As recent events illustrated, the world is not always the kindest place for nerds (male or female), with our normal ways of thinking, talking, and interacting sometimes misunderstood by others in the cruelest ways imaginable.  Yet despite everything, nerds do sometimes manage to meet, get married, and even produce offspring with nerd potential of their own.  We’re here, we’re sometimes inappropriately clear, and we’re not going anywhere.

So to life!  And happy birthday Lily!

BQP/LHC collision

Thursday, January 15th, 2015

cms

This afternoon, I gave my usual spiel about Quantum Computing and the Limits of the Efficiently Computable at the CERN Colloquium.  (If you watched the webcast of the Higgs boson discovery announcement a couple years ago, it was in the same auditorium they used for that, except this time it was less packed.)  Beforehand, Dana and I got to join a tour of the CMS detector at the Large Hadron Collider—one of the very last tours, before CMS shuts down (as ATLAS already has) to get ready for collisions at the LHC’s new, higher energy.

Considered as eye candy, I’d say that the CMS detector holds its own against the Taj Mahal, Machu Picchu, the Great Wall of China, or any of the other engineering marvels of the world.  So, OK, let me describe what it’s like to visit it.  The first step is to take a tram from downtown Geneva to CERN, which is headquartered in the town of Meyrin.  This is easier than you’d imagine: a tram actually arrives in Geneva every few minutes with “CERN” (its final stop) written right on it!  Next you take a 20-minute bus ride from the CERN reception hall to the CMS building, which is across the French border.  You don’t really think about it until you’re here, but:

(a) The Large Hadron Collider is large—it’s, like, a whole drive through the countryside to get from the main CERN buildings to CMS.

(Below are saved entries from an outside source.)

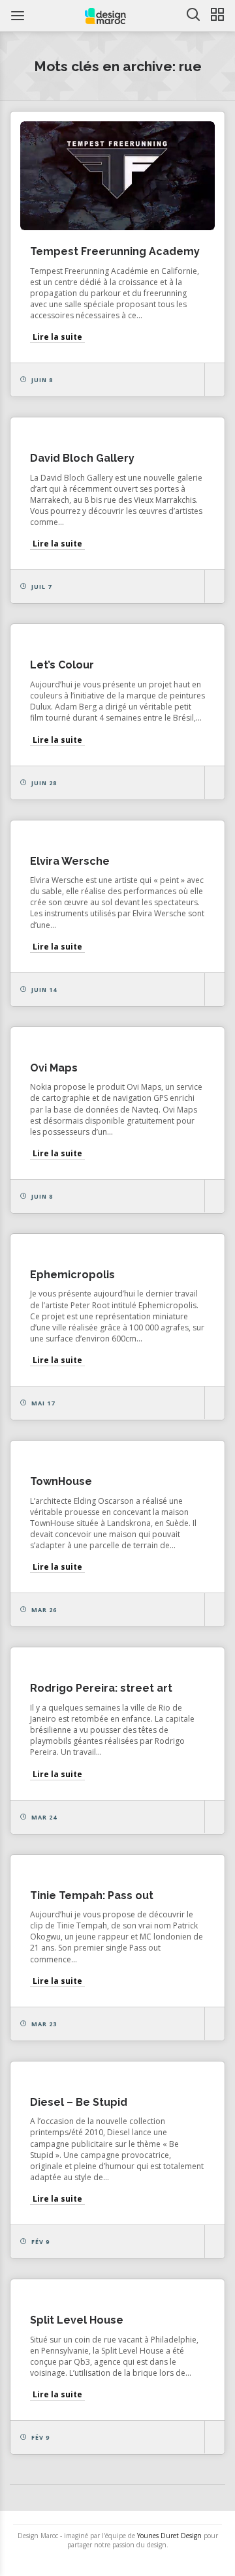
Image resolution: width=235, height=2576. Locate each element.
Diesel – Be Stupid (78, 2102)
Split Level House (76, 2320)
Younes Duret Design (169, 2535)
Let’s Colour (62, 665)
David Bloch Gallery (82, 458)
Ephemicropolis (72, 1274)
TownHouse (61, 1481)
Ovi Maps (54, 1068)
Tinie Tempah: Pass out (91, 1895)
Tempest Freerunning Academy (115, 251)
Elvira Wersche (70, 861)
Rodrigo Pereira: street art (101, 1688)
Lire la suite (57, 336)
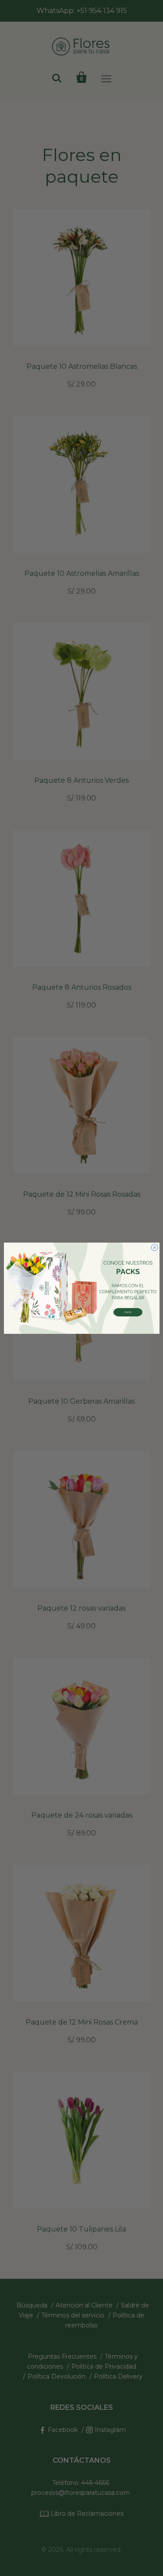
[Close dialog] (154, 1247)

(b) All inside the LHC ring is just a normal rural/suburban area, with restaurants, roads, gas stations, cows, etc.

Anyway, then you arrive at CMS, which looks from the outside like just a big warehouse-type building.

outside

And you go inside, wondering if now you’re going to see the detector.  But no, there’s just a giant tarp hanging from the ceiling with a picture of the detector on it.  Maybe this tour won’t include the detector?

tarp

But then you go outside, back in through some back entrance, then into a staging area where you get hard hats to wear.  Then you get into an elevator that goes about 150 feet down.  Meanwhile, your tour guide is carrying a geiger counter to make sure you’re not exposed to too much radiation.  Now will you see the detector?  No, just a bunch of dark corridors.  You pass through a room full of computers on racks—cool, this must be where they analyze the collision data!  (Actually, according to Panflutist in the comments section, these computers are only for control and for the trigger system, which decides which events to store for later analysis.)

computers

Then, after that room, there’s a door with a sign indicating that beyond it is the LHC ring.  Cool!

lhcenter

Of course, you’re not actually going into the ring.  But then you turn a different way, and emerge onto a platform where you to get to the “big reveal”: the detector, two giant circular pieces that obviously screw together but are now separated, and engineers making final tweaks to them before they’re reunited for the next collider run.  (I forgot to mention: the whole tour is being conducted in French.  That’s why you sort of need to guess what’s happening.)

Anyway, thanks so much to Wolfgang Lerche and everyone else at CERN for an awesome visit.